# ABOUT THIS TASK
The lines from the one containing "Given: Select 下载管理 download manager" to the end of the entries, both included, are what you need to transcribe exactly, without pictures and without anything else.

# RECORD EXCERPTS
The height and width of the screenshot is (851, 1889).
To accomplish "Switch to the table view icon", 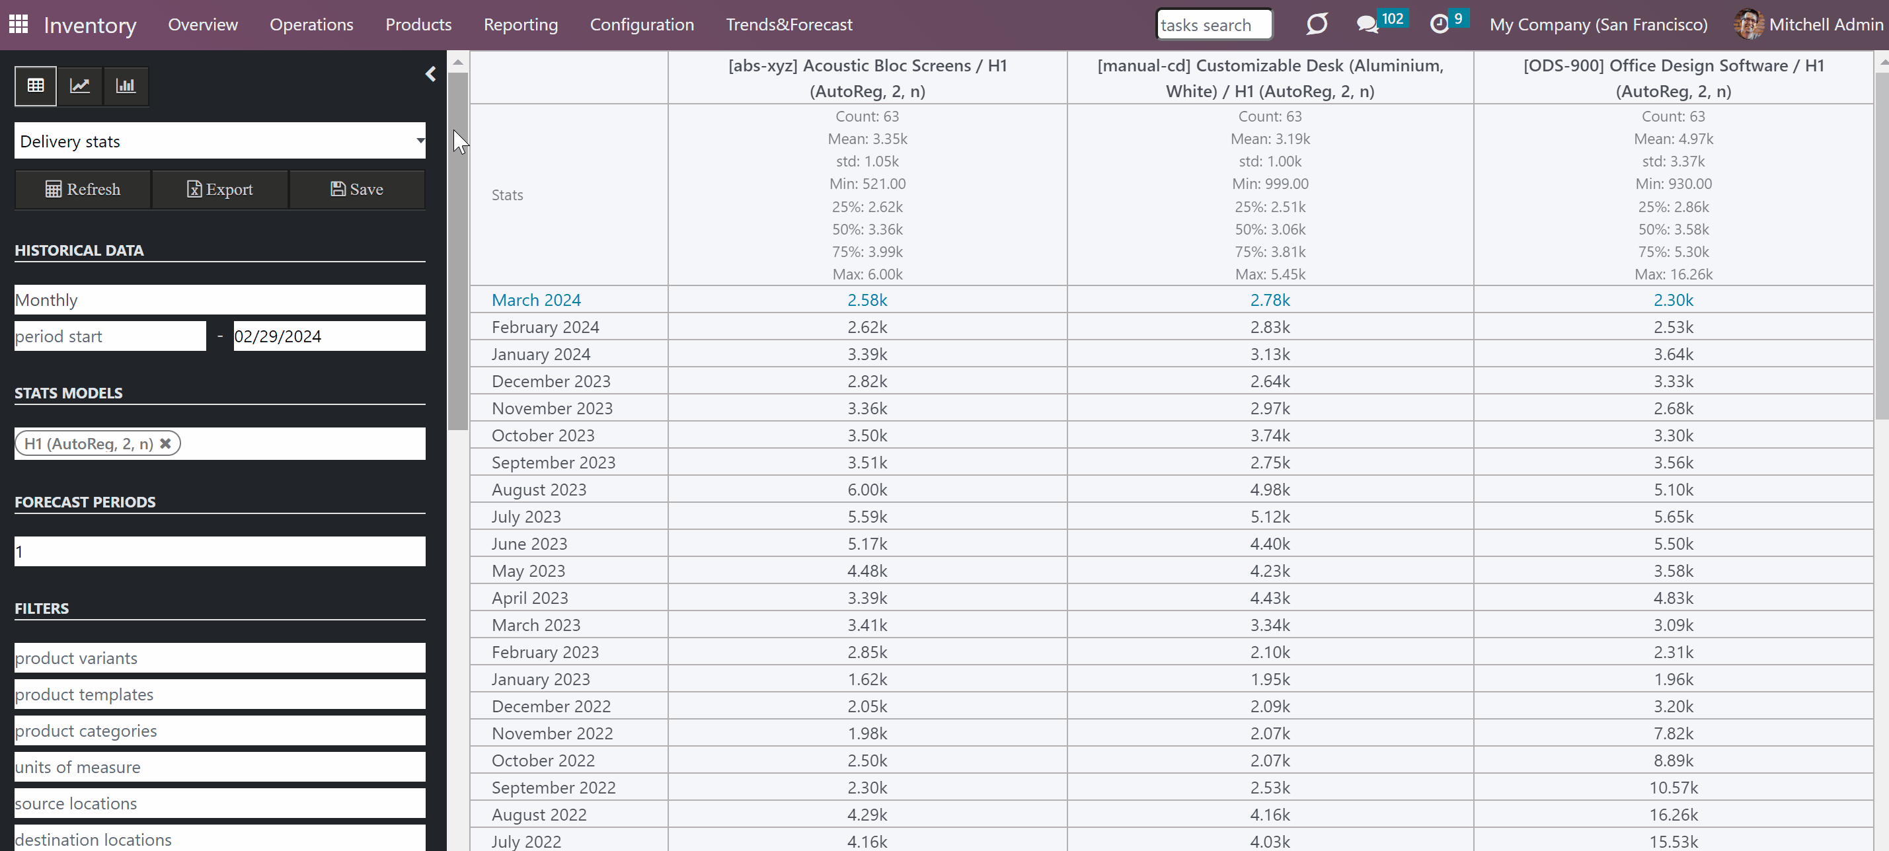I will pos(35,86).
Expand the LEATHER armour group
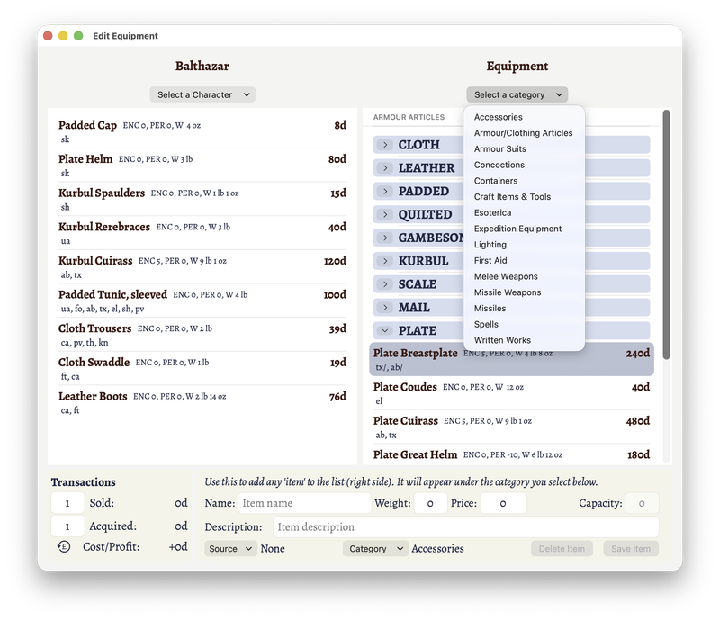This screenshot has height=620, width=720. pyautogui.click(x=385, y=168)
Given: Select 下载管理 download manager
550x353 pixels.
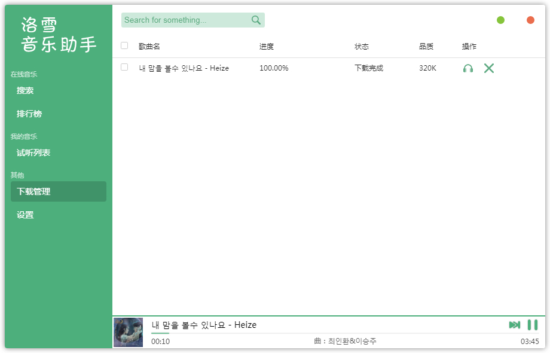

# RESPONSE TO THIS TASK
Given: Select 下载管理 download manager
550x353 pixels.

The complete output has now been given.